First things first - stop saying this is Darwin's theory (no one's done it in a few pages, but still). Darwin made some passing comments about complex social behaviors possibly having some heritable aspect, but Darwin did not promote the "social Darwinist" theories you're refering to.

Second - if (pretty much) all people are genetically predisposed to have an instinct driving them to feed starving children, why is that universal instinct not the basis for a "universal" moral code? Because it may be irrational? Just because self interest may find expression in several ways (evolutionary/instinctual and rational), why would the evolutionary (universal) aspect not be a sound basis for a universal code of morality? Justifying one's irrational impulse to do good with "faith" is no more convincing an argument that basing it on "thousands of years of evolutionary pressures producing this instinct in individuals with a higher rate of survival." In fact, it is much less so. Evolution strikes me as a much better (and much less culturally relative) basis for any universal code than God and religion (which, as is perfectly obvious, does not produce "universal" codes of morality but instead conflicting relative ones).
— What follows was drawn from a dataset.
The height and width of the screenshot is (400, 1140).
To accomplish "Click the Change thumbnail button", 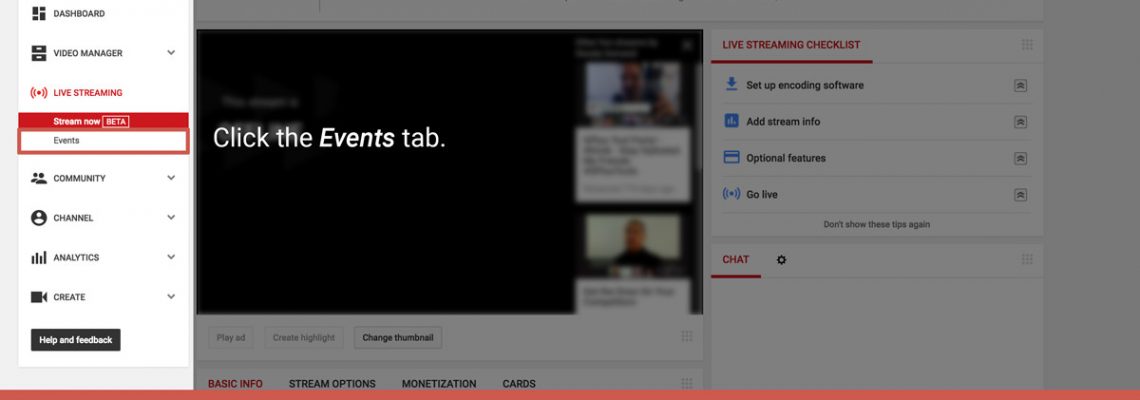I will (x=398, y=338).
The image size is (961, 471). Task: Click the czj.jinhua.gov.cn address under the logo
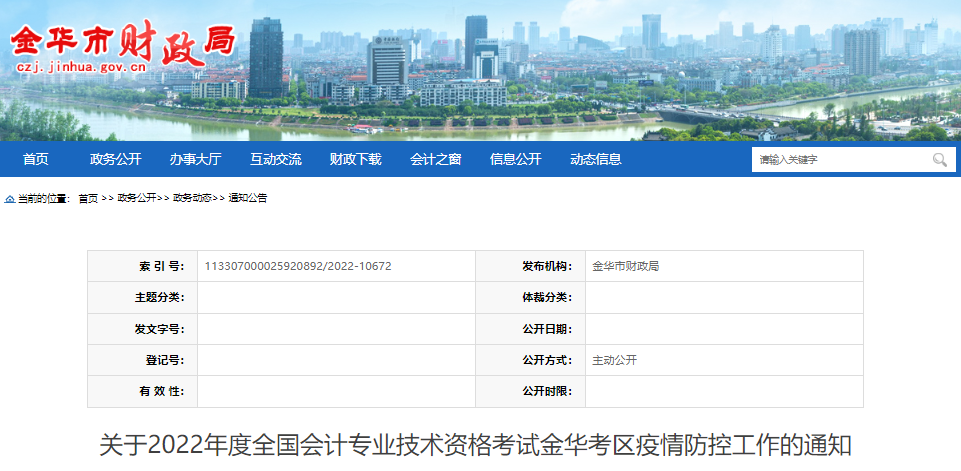[82, 69]
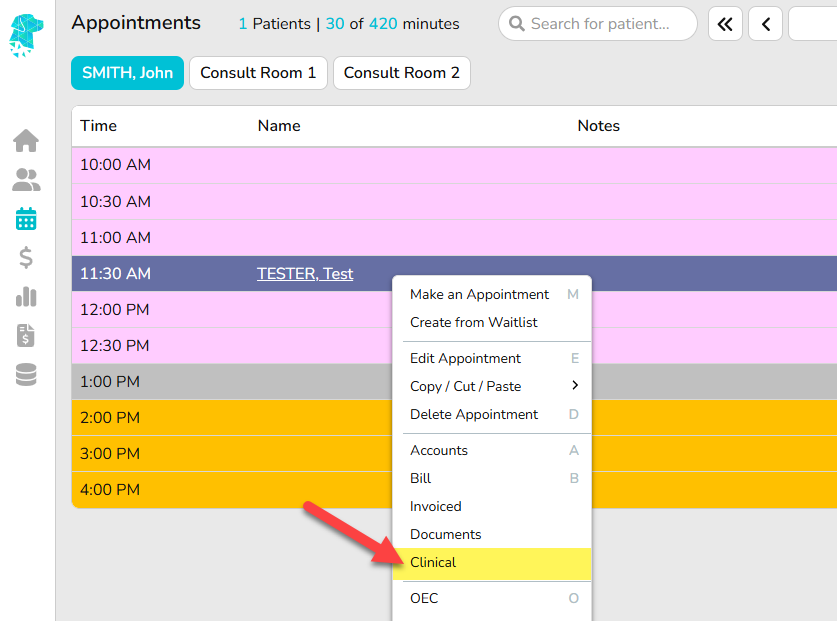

The rational free-rider problem is applicable to all moral codes, not just ones that consider themselves to be based on evolved instincts for self-interest. It undermines divine morality as much as evolutionary behaviorism, and in nearly the same way. (After all, it is the divine mover who gave us rationality, which, if we exercise it, tells us that it is in our interests to ignore God's moral codes.) And, while it may seem superficially rational to eschew moral behavior to free-ride, besides the cute Kantian and Rawlsian cites offered (which may be summarized as "acquiescing to serve a broader interest in lieu of my immediate self interest is in fact in my longer-term self interest" or "the shoe may be on the other foot some day"), it is entirely rational to debate whether it is in fact rational to assume one's own rational analysis of what behaviors will be individually beneficial is superior to instinctive behaviors with millenia of proven success.